Now completed, this signature bridge spans Black Canyon which connects Arizona and Nevada
approach highways nearly 900-feet above the Colorado River. The Colorado River Bridge is the
central portion of the Hoover Dam Bypass Project.
Construction on the nearly 2,000 foot long
bridge began in late January 2005 and the completion of the entire Hoover Dam Bypass Project was
in June 2010.
The "Bypass" is a wonderful idea because it addresses several issues with one solution. The
increased traffic is a very practical reason for the bridge. The trucks carrying goods between the
states won't need to go over Hoover Dam highway making the trip faster and easier.
The security issues are obvious.
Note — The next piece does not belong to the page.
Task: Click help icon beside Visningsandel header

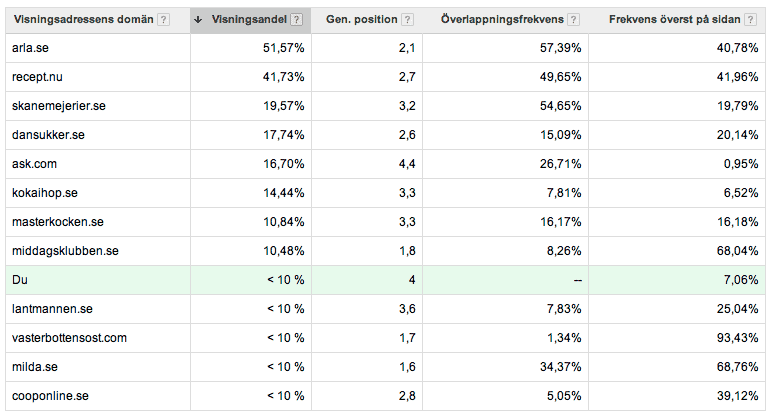Action: [296, 20]
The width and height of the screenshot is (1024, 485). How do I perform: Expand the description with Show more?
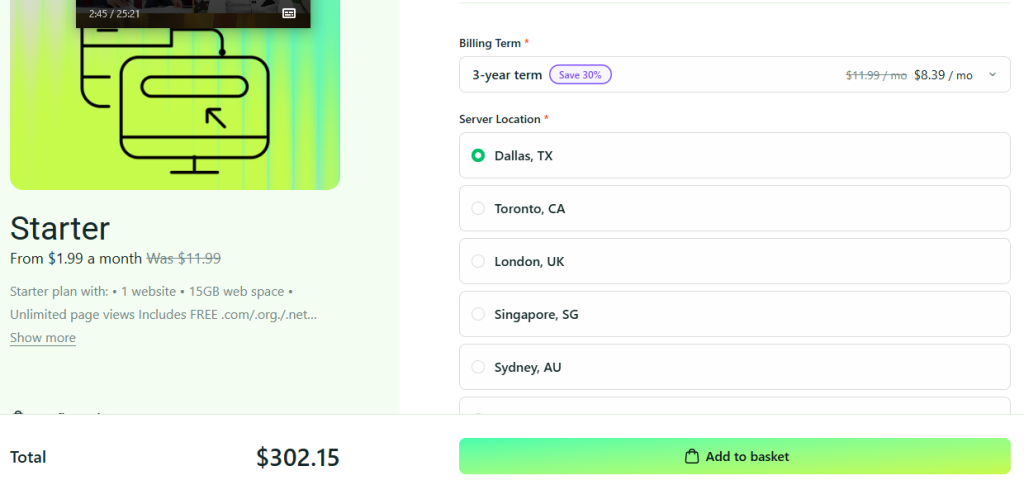(x=43, y=337)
There will no longer be a need to drive through Hoover Dam if
you are trying to go north or south on US 93 and trucks will no longer need to be checked before
crossing the Dam anymore except in extreme and unusual emergencies.
The traffic congestion due mainly to the trucks trying to cross the Dam will also be greatly reduced
making it more convenient for visitors. The current number of trucks and cars crossing Hoover
Dam is over 14,000, double from 15 years ago. The bridge will itself has become an attraction.
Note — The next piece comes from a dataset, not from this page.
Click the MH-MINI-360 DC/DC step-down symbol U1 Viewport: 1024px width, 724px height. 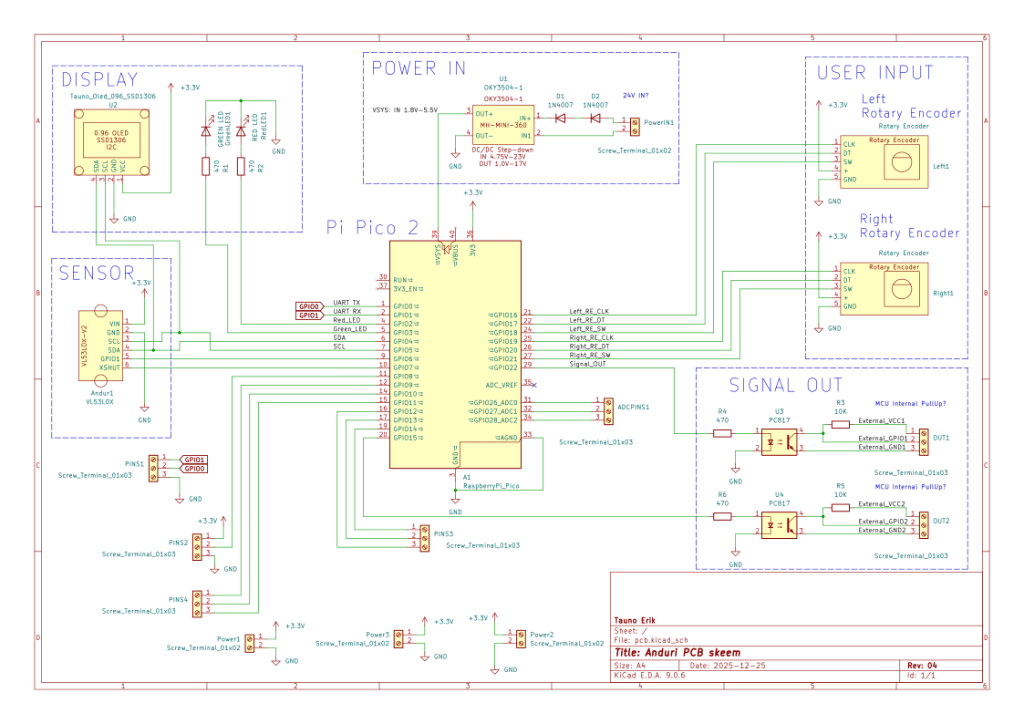coord(505,125)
The two mega projects together side by side are a classic contrast in styles from two different eras.
The bridge has become the place to see Hoover Dam from and Hoover Dam will become the place
to see the bridge.
The final results of this project are interesting and unforeseen. The slow and difficult road which
crosses over Hoover Dam is a testament to the difficulty in building in this area in the first place.
By making Mojave County Arizona more accessible to those living in Las Vegas, they will travel
there and through there more often is part of Arizona is already seeing an increased and a faster
pace in development. Towns are expected to grow where none exist and around Las Vegas there
are already two new, growing towns, Laughlin and Primm. Property values have to started rising in
Northern Arizona because of the increased flow of traffic through and increasingly, to, this area.
One of the unforeseen benefits of Hoover Dam, the huge popularity of Lake Mead, was probably
never considered. The fact that there are nine to ten million visitors a year to Lake Mead would
probably seem unbelievable even to Herbert Hoover back in the 1920's. The simple elegance and
hugeness of this bridge lets it fit into, rather than clash with its surroundings.